WHAT THIS TASK INVOLVES
Change "Return Home" to "Back to Home" wherever it occurs in the lines below, and reproduce the lines with nothing else altered.

### GIVEN DATA

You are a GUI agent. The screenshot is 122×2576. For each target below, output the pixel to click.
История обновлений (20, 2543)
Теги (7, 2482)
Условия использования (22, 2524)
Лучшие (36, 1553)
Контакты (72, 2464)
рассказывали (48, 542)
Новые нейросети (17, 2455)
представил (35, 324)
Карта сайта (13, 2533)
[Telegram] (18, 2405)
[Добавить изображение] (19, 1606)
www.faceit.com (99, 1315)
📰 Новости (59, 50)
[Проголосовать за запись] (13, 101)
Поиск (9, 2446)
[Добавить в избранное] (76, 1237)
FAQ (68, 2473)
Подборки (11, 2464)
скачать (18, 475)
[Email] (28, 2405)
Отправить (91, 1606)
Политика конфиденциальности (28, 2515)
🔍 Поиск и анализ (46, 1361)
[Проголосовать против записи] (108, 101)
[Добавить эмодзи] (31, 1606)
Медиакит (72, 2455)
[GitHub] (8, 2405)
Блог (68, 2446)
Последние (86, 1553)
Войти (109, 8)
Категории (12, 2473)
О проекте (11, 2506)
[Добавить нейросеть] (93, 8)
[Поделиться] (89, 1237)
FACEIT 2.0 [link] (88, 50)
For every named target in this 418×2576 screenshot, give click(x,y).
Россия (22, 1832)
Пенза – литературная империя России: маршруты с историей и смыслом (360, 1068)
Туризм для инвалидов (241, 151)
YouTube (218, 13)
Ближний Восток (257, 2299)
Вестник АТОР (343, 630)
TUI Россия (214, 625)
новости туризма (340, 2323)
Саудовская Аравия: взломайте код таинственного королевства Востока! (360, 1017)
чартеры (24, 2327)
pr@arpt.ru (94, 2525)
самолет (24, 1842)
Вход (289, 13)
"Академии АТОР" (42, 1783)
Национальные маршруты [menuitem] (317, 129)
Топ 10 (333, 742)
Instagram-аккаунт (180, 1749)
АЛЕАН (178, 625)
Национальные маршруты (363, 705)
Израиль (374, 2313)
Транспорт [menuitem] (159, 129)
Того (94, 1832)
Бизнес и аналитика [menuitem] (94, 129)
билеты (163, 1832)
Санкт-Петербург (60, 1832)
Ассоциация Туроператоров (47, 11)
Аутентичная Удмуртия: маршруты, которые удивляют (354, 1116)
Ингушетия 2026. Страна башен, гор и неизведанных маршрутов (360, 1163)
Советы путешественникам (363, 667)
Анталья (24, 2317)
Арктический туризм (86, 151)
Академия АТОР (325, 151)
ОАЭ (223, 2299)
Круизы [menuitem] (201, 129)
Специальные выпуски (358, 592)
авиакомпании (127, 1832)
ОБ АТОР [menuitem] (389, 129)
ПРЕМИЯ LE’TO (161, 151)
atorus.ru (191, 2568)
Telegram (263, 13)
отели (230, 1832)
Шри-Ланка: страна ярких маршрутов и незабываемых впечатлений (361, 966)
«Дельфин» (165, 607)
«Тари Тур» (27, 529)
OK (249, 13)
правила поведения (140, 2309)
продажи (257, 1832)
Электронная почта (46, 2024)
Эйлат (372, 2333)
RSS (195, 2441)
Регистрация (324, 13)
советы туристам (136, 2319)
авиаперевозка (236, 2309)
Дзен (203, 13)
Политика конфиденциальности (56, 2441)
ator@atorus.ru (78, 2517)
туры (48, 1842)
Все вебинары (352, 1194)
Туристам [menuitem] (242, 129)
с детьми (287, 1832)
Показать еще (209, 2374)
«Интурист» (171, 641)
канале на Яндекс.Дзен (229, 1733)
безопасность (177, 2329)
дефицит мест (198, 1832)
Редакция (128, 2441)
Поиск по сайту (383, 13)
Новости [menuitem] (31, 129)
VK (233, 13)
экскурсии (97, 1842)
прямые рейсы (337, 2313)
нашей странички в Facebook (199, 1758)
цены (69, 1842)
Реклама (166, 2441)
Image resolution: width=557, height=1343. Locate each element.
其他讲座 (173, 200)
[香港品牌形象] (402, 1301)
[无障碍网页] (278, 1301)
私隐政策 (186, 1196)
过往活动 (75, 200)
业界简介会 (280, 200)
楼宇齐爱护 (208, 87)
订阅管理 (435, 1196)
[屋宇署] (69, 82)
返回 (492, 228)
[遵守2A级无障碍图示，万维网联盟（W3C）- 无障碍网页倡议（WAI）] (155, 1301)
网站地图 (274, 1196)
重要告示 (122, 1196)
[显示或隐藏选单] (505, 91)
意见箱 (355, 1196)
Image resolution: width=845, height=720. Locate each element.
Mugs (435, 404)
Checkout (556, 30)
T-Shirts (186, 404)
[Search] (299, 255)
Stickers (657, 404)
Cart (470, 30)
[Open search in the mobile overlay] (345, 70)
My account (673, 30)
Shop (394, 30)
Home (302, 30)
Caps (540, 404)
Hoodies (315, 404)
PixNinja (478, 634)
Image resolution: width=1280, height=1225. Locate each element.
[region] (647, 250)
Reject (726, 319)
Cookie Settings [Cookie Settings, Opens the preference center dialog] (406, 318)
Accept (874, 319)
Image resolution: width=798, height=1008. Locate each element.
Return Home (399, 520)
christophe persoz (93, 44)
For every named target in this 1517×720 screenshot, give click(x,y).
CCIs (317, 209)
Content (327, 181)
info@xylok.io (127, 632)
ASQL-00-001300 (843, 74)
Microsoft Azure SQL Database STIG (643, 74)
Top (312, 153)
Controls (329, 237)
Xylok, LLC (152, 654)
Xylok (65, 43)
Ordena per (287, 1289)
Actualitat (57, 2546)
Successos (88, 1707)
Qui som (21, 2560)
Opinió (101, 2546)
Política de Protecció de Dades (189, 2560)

######

CORRECT RESPONSE
You are a GUI agent. The screenshot is 122×2576. For each target below, output the pixel to click.
История обновлений (20, 2543)
Теги (7, 2482)
Условия использования (22, 2524)
Лучшие (36, 1553)
Контакты (72, 2464)
рассказывали (48, 542)
Новые нейросети (17, 2455)
представил (35, 324)
Карта сайта (13, 2533)
[Telegram] (18, 2405)
[Добавить изображение] (19, 1606)
www.faceit.com (99, 1315)
📰 Новости (59, 50)
[Проголосовать за запись] (13, 101)
Поиск (9, 2446)
[Добавить в избранное] (76, 1237)
FAQ (68, 2473)
Подборки (11, 2464)
скачать (18, 475)
[Email] (28, 2405)
Отправить (91, 1606)
Политика конфиденциальности (28, 2515)
🔍 Поиск и анализ (46, 1361)
[Проголосовать против записи] (108, 101)
[Добавить эмодзи] (31, 1606)
Медиакит (72, 2455)
[GitHub] (8, 2405)
Блог (68, 2446)
Последние (86, 1553)
Войти (109, 8)
Категории (12, 2473)
О проекте (11, 2506)
[Добавить нейросеть] (93, 8)
[Поделиться] (89, 1237)
FACEIT 2.0 [link] (88, 50)
For every named target in this 418×2576 screenshot, give click(x,y).
Россия (22, 1832)
Пенза – литературная империя России: маршруты с историей и смыслом (360, 1068)
Туризм для инвалидов (241, 151)
YouTube (218, 13)
Ближний Восток (257, 2299)
Вестник АТОР (343, 630)
TUI Россия (214, 625)
новости туризма (340, 2323)
Саудовская Аравия: взломайте код таинственного королевства Востока! (360, 1017)
чартеры (24, 2327)
pr@arpt.ru (94, 2525)
самолет (24, 1842)
Вход (289, 13)
"Академии АТОР" (42, 1783)
Национальные маршруты [menuitem] (317, 129)
Топ 10 (333, 742)
Instagram-аккаунт (180, 1749)
АЛЕАН (178, 625)
Национальные маршруты (363, 705)
Израиль (374, 2313)
Транспорт [menuitem] (159, 129)
Того (94, 1832)
Бизнес и аналитика [menuitem] (94, 129)
билеты (163, 1832)
Санкт-Петербург (60, 1832)
Ассоциация Туроператоров (47, 11)
Аутентичная Удмуртия: маршруты, которые удивляют (354, 1116)
Ингушетия 2026. Страна башен, гор и неизведанных маршрутов (360, 1163)
Советы путешественникам (363, 667)
Анталья (24, 2317)
Арктический туризм (86, 151)
Академия АТОР (325, 151)
ОАЭ (223, 2299)
Круизы [menuitem] (201, 129)
Специальные выпуски (358, 592)
авиакомпании (127, 1832)
ОБ АТОР [menuitem] (389, 129)
ПРЕМИЯ LE’TO (161, 151)
atorus.ru (191, 2568)
Telegram (263, 13)
отели (230, 1832)
Шри-Ланка: страна ярких маршрутов и незабываемых впечатлений (361, 966)
«Дельфин» (165, 607)
«Тари Тур» (27, 529)
OK (249, 13)
правила поведения (140, 2309)
продажи (257, 1832)
Электронная почта (46, 2024)
Эйлат (372, 2333)
RSS (195, 2441)
Регистрация (324, 13)
советы туристам (136, 2319)
авиаперевозка (236, 2309)
Дзен (203, 13)
Политика конфиденциальности (56, 2441)
ator@atorus.ru (78, 2517)
туры (48, 1842)
Все вебинары (352, 1194)
Туристам [menuitem] (242, 129)
с детьми (287, 1832)
Показать еще (209, 2374)
«Интурист» (171, 641)
канале на Яндекс.Дзен (229, 1733)
безопасность (177, 2329)
дефицит мест (198, 1832)
Редакция (128, 2441)
Поиск по сайту (383, 13)
Новости [menuitem] (31, 129)
VK (233, 13)
экскурсии (97, 1842)
прямые рейсы (337, 2313)
нашей странички в Facebook (199, 1758)
цены (69, 1842)
Реклама (166, 2441)
Image resolution: width=557, height=1343. Locate each element.
其他讲座 (173, 200)
[香港品牌形象] (402, 1301)
[无障碍网页] (278, 1301)
私隐政策 (186, 1196)
过往活动 (75, 200)
业界简介会 (280, 200)
楼宇齐爱护 (208, 87)
订阅管理 (435, 1196)
[屋宇署] (69, 82)
返回 (492, 228)
[遵守2A级无障碍图示，万维网联盟（W3C）- 无障碍网页倡议（WAI）] (155, 1301)
网站地图 (274, 1196)
重要告示 (122, 1196)
[显示或隐藏选单] (505, 91)
意见箱 (355, 1196)
Image resolution: width=845, height=720. Locate each element.
Mugs (435, 404)
Checkout (556, 30)
T-Shirts (186, 404)
[Search] (299, 255)
Stickers (657, 404)
Cart (470, 30)
[Open search in the mobile overlay] (345, 70)
My account (673, 30)
Shop (394, 30)
Home (302, 30)
Caps (540, 404)
Hoodies (315, 404)
PixNinja (478, 634)
Image resolution: width=1280, height=1225. Locate each element.
[region] (647, 250)
Reject (726, 319)
Cookie Settings [Cookie Settings, Opens the preference center dialog] (406, 318)
Accept (874, 319)
Image resolution: width=798, height=1008. Locate each element.
Back to Home (399, 520)
christophe persoz (93, 44)
For every named target in this 1517×720 screenshot, give click(x,y).
CCIs (317, 209)
Content (327, 181)
info@xylok.io (127, 632)
ASQL-00-001300 (843, 74)
Microsoft Azure SQL Database STIG (643, 74)
Top (312, 153)
Controls (329, 237)
Xylok, LLC (152, 654)
Xylok (65, 43)
Ordena per (287, 1289)
Actualitat (57, 2546)
Successos (88, 1707)
Qui som (21, 2560)
Opinió (101, 2546)
Política de Protecció de Dades (189, 2560)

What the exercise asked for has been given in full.